__PAGE EXCERPT__:
* BEGIN *

For example, I can hardly count the number of recent scientific papers and news articles that point to the simultaneous potential of wearable technology and/or mHealth apps and their failure to promote lasting health behavior change. Nearly all of these articles explicitly name behavioral science as missing or underappreciated in these domains. Indeed, what interests me in this area is identifying the missing link; my recent and forthcoming work has shown preliminary support for improvements to our use of technology-connected online social networks to facilitate and sustain behavior change. 

Each of these publications, including mine, involves a call to arms for larger, more rigorous, more cost-effective tests of improvements to digital health interventions. The time is now to strike in a hot area, which few ECRs ever get to to. Perfect! Except.... damn, this work is expensive and time-consuming. Today, I'll focus on expense; part two will cover the time commitment.

Expense. With wearables, it's the device ($90-$150) for each participant; with new apps or web platforms, it's their development (which I would have to pay someone to do); for either one, the convention is to offer some sort of monetary compensation for participants' time. I did get away with offering only the device and treatment in a recent study; I had 100% retention of 12 participants over four weeks. But this sample size and time frame aren't that impressive.

An obvious source of funding for these needs is a new faculty member's startup package. If you're a new faculty member at a research-oriented institution, and your institution understands the resources required for digital health, and you did your homework before negotiating, skip this section. But let's examine whether this is a common situation. Startup packages seem to be the privilege of only those hired to the tenure track. (A good friend of mine just accepted a non-tenure track, teaching/research faculty hybrid at an R1, and got only enough to cover her statistical software needs.) If you're at a non-R1, you might have to play hardball to get an administrator who is not familiar with digital health to pony up more startup money than s/he believes you deserve.

* END *

__PROVIDED DATA__:
* BEGIN *

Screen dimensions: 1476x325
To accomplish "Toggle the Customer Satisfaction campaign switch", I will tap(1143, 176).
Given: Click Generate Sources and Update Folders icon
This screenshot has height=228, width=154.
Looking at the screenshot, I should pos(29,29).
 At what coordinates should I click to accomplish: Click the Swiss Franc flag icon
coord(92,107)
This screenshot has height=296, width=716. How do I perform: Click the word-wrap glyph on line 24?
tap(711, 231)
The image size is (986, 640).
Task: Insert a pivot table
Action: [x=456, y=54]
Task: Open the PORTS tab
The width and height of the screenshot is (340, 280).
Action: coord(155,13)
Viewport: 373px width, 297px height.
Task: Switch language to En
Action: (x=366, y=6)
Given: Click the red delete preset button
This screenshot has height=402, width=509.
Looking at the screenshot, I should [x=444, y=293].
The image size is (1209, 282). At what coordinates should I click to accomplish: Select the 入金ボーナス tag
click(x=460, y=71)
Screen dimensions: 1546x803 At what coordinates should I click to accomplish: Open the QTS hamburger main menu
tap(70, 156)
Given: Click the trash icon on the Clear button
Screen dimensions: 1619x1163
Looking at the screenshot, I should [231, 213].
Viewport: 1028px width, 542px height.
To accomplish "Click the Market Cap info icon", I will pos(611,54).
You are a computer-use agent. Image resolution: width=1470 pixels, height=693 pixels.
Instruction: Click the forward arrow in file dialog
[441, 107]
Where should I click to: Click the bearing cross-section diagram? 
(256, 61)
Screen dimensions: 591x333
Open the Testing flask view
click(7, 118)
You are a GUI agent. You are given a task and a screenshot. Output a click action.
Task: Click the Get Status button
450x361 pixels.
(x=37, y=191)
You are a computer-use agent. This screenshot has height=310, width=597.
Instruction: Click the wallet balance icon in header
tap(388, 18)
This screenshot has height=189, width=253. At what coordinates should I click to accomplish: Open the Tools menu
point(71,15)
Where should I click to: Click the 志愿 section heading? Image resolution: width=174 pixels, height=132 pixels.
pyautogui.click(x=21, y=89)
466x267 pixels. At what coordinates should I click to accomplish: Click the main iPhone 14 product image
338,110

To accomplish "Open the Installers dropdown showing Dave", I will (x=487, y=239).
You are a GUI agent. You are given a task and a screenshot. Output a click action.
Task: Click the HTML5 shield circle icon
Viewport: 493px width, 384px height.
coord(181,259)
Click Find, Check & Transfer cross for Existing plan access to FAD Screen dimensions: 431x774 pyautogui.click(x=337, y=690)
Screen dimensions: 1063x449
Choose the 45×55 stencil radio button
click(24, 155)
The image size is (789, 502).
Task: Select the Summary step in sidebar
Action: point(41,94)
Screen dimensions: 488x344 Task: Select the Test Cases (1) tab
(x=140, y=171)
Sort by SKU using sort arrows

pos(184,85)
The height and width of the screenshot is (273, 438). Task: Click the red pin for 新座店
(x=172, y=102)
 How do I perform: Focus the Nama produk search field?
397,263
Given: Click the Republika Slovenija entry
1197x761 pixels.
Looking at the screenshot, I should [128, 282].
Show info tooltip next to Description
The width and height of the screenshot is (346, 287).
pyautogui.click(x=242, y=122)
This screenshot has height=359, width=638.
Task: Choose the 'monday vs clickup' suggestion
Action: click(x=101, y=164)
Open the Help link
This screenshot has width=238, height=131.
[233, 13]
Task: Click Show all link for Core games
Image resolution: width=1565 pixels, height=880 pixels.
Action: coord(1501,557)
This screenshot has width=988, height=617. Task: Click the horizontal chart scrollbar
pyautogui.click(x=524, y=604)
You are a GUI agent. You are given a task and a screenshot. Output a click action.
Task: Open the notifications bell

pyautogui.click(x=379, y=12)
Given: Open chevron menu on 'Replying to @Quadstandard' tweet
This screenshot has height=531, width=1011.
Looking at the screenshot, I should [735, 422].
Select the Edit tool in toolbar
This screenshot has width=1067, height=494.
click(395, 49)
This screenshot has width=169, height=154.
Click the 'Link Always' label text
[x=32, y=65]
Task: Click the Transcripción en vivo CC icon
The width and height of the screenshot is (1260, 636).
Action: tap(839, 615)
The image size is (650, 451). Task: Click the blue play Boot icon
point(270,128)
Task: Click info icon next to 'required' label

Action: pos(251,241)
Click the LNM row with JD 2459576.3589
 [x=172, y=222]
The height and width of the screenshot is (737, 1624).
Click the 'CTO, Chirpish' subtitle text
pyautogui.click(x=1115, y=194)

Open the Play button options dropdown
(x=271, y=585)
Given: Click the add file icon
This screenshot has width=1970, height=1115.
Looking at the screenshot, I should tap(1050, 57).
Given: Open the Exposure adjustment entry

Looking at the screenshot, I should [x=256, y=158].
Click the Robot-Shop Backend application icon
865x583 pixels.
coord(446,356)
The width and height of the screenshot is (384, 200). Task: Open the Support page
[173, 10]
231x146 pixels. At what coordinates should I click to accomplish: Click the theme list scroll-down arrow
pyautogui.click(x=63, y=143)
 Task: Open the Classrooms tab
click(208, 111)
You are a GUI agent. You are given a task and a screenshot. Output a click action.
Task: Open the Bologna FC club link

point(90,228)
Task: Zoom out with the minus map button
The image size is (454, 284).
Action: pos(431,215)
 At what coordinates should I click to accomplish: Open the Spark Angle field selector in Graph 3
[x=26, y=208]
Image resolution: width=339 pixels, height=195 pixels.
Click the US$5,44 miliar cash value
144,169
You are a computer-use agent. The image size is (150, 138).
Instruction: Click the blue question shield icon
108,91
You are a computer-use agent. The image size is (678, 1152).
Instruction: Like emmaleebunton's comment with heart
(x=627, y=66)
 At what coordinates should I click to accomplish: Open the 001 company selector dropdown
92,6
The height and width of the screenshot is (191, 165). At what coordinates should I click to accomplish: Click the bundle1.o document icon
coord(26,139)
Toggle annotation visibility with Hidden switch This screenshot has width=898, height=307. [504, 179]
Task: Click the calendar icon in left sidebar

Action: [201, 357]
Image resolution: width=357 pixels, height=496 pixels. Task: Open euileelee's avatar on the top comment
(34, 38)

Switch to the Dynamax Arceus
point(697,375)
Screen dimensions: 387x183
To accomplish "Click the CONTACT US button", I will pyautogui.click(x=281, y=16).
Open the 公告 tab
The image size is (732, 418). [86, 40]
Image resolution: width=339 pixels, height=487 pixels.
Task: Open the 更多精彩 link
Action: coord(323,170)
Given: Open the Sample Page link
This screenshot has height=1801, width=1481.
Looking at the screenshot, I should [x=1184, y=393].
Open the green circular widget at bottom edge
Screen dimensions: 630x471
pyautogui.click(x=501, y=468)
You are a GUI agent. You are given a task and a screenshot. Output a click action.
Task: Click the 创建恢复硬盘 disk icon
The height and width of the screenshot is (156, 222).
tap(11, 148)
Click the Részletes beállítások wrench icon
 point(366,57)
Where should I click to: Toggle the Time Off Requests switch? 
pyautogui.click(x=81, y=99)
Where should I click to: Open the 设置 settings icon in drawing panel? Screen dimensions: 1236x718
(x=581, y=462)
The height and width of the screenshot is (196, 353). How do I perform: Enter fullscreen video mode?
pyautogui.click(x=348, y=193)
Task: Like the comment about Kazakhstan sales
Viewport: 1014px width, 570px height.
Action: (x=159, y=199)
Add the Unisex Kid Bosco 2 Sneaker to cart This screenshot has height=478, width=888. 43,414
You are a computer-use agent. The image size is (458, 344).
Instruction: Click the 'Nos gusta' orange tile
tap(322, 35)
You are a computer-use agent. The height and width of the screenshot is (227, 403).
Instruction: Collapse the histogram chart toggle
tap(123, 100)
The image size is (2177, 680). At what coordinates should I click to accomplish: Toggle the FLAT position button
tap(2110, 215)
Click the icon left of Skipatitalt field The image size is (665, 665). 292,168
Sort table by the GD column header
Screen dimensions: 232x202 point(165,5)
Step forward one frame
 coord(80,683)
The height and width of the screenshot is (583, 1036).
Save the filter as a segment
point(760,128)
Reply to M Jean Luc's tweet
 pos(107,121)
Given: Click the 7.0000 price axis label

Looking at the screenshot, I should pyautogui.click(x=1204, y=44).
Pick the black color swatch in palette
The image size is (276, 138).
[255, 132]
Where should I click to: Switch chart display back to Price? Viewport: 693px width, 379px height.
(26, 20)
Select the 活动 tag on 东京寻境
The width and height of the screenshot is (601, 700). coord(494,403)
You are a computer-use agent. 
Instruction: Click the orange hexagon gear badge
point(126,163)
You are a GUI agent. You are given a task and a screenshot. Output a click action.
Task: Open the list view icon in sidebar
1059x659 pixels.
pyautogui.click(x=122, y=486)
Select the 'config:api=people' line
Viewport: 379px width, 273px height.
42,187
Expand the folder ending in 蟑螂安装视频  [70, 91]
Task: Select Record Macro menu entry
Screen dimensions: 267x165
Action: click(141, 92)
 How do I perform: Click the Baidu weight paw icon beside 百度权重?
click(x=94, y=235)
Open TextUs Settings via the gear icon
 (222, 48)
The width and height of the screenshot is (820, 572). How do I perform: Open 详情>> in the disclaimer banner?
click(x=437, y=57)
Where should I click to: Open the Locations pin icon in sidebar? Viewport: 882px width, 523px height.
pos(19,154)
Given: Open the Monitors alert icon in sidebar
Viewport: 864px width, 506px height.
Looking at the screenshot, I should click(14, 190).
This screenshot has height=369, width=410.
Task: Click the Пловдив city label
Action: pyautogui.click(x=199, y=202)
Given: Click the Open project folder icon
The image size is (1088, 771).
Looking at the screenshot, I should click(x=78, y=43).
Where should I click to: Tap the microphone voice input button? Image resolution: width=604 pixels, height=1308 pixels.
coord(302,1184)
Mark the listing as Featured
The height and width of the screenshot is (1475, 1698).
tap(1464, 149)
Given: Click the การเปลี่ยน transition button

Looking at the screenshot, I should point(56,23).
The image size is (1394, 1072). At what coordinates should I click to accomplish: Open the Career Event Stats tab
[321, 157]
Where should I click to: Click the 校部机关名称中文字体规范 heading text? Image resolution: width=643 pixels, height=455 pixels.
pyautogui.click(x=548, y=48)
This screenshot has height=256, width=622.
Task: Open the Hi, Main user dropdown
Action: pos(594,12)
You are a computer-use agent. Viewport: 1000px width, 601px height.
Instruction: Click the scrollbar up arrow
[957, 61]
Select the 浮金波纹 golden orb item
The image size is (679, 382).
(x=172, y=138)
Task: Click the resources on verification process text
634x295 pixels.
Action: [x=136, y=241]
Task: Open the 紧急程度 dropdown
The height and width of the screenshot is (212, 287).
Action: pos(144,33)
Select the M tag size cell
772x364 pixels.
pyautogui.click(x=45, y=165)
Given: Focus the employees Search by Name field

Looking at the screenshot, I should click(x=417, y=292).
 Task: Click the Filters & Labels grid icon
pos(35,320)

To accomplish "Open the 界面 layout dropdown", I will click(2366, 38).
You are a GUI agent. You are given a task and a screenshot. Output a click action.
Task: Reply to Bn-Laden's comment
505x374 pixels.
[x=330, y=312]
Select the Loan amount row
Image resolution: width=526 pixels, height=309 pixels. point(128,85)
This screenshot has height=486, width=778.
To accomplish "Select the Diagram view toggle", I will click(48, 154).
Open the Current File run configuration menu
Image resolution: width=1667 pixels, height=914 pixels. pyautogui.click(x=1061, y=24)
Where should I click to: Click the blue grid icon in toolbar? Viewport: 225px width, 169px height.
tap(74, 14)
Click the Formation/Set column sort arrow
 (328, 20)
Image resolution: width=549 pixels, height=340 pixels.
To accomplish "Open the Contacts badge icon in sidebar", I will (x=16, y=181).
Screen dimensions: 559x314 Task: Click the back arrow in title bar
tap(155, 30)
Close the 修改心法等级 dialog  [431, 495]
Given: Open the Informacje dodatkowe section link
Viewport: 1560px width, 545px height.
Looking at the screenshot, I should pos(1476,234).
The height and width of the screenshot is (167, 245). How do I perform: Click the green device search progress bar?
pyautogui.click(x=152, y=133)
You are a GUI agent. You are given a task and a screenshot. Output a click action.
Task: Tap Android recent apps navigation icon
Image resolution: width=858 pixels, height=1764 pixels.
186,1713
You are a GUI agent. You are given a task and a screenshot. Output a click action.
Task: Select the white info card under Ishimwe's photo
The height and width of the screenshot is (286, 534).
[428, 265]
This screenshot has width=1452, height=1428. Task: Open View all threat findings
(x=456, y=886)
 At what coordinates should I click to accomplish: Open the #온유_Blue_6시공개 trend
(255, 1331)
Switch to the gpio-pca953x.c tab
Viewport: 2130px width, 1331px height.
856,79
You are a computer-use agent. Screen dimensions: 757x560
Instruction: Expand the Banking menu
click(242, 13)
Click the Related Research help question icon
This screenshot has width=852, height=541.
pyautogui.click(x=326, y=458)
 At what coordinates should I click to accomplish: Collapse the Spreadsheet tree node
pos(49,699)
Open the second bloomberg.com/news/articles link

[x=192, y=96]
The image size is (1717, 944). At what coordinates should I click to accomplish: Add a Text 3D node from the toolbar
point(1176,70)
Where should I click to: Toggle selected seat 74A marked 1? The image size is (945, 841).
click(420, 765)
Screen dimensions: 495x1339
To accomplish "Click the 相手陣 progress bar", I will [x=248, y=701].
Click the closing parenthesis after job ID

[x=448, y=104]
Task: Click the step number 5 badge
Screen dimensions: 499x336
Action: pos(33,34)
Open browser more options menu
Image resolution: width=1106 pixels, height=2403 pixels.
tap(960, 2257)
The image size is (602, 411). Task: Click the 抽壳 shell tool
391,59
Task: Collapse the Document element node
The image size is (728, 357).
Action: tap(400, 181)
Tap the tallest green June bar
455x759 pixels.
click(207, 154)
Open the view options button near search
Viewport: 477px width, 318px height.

* END *

__WHAT IS ASKED__:
a – Using the excerpt on digital health research costs, answer the following:
(i) What price range per participant does it give for a wearable device?
(ii) How many participants took part in the author's recent study, over what period, and with what retention?
(iii) According to the parenthetical remark, what did the author's friend's startup funding cover?
b – Render this sentence from the excerpt on digital health research costs in French: "An obvious source of funding for these needs is a new faculty member's startup package."
c – Write the next paragraph of the excerpt on digital health research costs, picking up after its final sentence.

__ANSWERS__:
a –
(i) $90-$150.
(ii) 12 participants, over four weeks, with 100% retention.
(iii) Only enough to cover her statistical software needs.

b – Une source évidente de financement pour ces besoins est le budget de démarrage d'un nouvel enseignant-chercheur.

c –
On, and you may have heard that, in the US and elsewhere, the tenure track is disappearing. So if you're hired into a short-term teaching faculty position, you'll need to write a grant proposal. Are you eligible for internal grants? Pray that the answer is yes; at many institutions, your status excludes you from both internal funds and government grants. Unless you can get a longer-term commitment based on your grant award. Meaning you have to get the grant. 

The same goes for many postdoctoral fellowships in the US. If you're in a formal training program that provides individual funding, great! Again, skip. But a good number of fellowships do not come with project funding, and same goes for internal and external grants. For example, at my postdoc institution, available funds went to graduate students and faculty, not postdocs. (I have heard that this is changing, which is great for the new class.) In health psychology, many organizations that offer small grants for which students are eligible, not postdocs. 

What are your remaining options? Again, without a longer-term commitment from your institution, you won't be eligible for many internal or government grants. The NIH K-series* is one exception (see Part 2). Aside from the K, I took advantage of every possible opportunity for funding on postdoc; most required that I be listed as a co-investigator, as I was not eligible to be the PI, though the project would have been mine. I also applied for ECR grants and fellowships through professional organizations. No luck for me, but I do recommend this route. It can't hurt to try, and your vita will show that you're knowledgeable about the process.

Your other option is collaboration. On postdoc, I was fortunate to be able to collect some pilot data by adding components to existing or new studies that were initiated by my mentors. And, as noted, I ran a pilot with no funding, using devices leftover from a previous study. This worked for me, but it's not the same as having control over study design and fund allocation. For behavioral scientists, sometimes partnering with those in basic science or computer programming will make your applications or final products look stronger to those evaluating them.

Whatever you do, think beyond your first study. If funds are limited, your devices or program will need to last you a while. Can you design a second study, perhaps even in a topic area that isn't quite digital health, so that will benefit from the money you spent on project one? For example, after my upcoming pilot intervention study, my devices will be used as assessment tools in a larger longitudinal project. It was a huge relief to realize that the devices could work for a distinct purpose and interest.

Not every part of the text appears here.